Inquiring into childhood is one of the most appropriate ways to address the perennial and essential question of what it is that makes human beings - each of us - human. In Childhood in History: Perceptions of Children in the Ancient and Medieval Worlds, Aasgaard, Horn, and Cojocaru bring together the groundbreaking work of nineteen leading scholars in order to advance interdisciplinary historical research into ideas about children and childhood in the premodern history of European civilization. The volume gathers rich insights from fields as varied as pedagogy and medicine, and literature and history. Drawing on a range of sources in genres that extend from philosophical, theological, and educational treatises to law, art, and poetry, from hagiography and autobiography to school lessons and sagas, these studies aim to bring together these diverse fields and source materials, and to allow the development of new conversations. This book will have fulfilled its unifying and explicit goal if it provides an impetus to further research in social and intellectual history, and if it prompts both researchers and the interested wider public to ask new questions about the experiences of children, and to listen to their voices.
About the Author: Reidar Aasgaard is professor of intellectual history at the University of Oslo, Norway. He has published numerous books and articles on the New Testament, early Christianity, Christian Apocrypha, Augustine, and children and the family in antiquity. He is director of the research project Tiny Voices from the Past: New Perspectives on Childhood in Early Europe.
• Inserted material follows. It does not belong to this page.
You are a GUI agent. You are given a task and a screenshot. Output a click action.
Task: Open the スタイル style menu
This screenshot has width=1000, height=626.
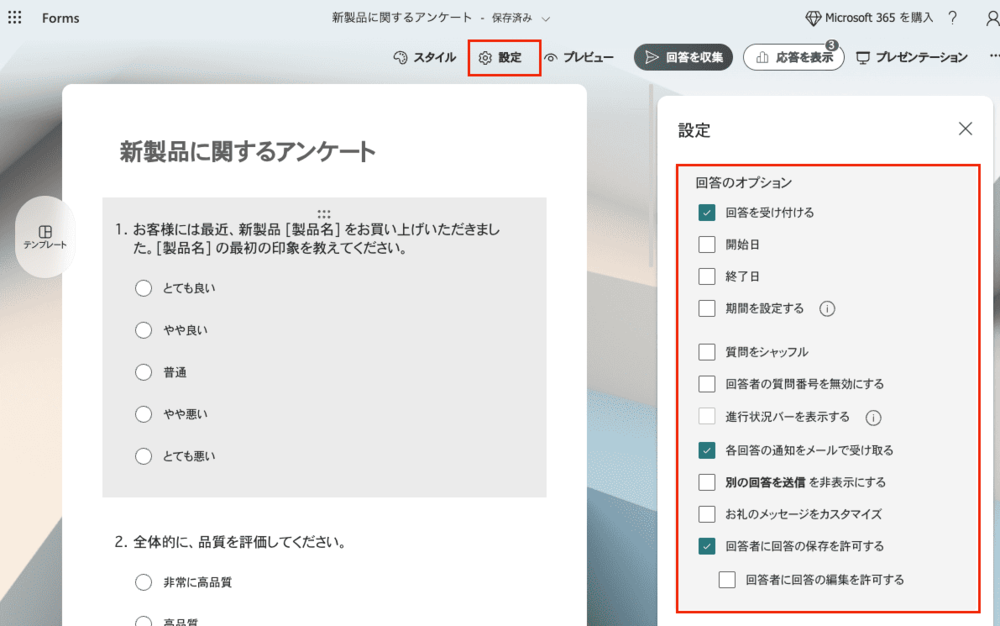(x=424, y=58)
Cornelia Horn is full professor of Christian Oriental studies at the Martin-Luther-University in Halle, Germany. She has published extensively in the fields of religion, literature, history, and society in the Mediterranean world, focusing in particular on women, children, extracanonical traditions, interreligious relations, and Syriac and Arabic Christianity.
Oana Maria Cojocaru earned her PhD degree in intellectual history (Byzantine studies) at the University of Oslo, Norway. Her doctoral thesis, which is part of the research project Tiny Voices from the Past: New Perspectives on Childhood in Early Europe, deals with representations of children and childhood in medieval Byzantine hagiography.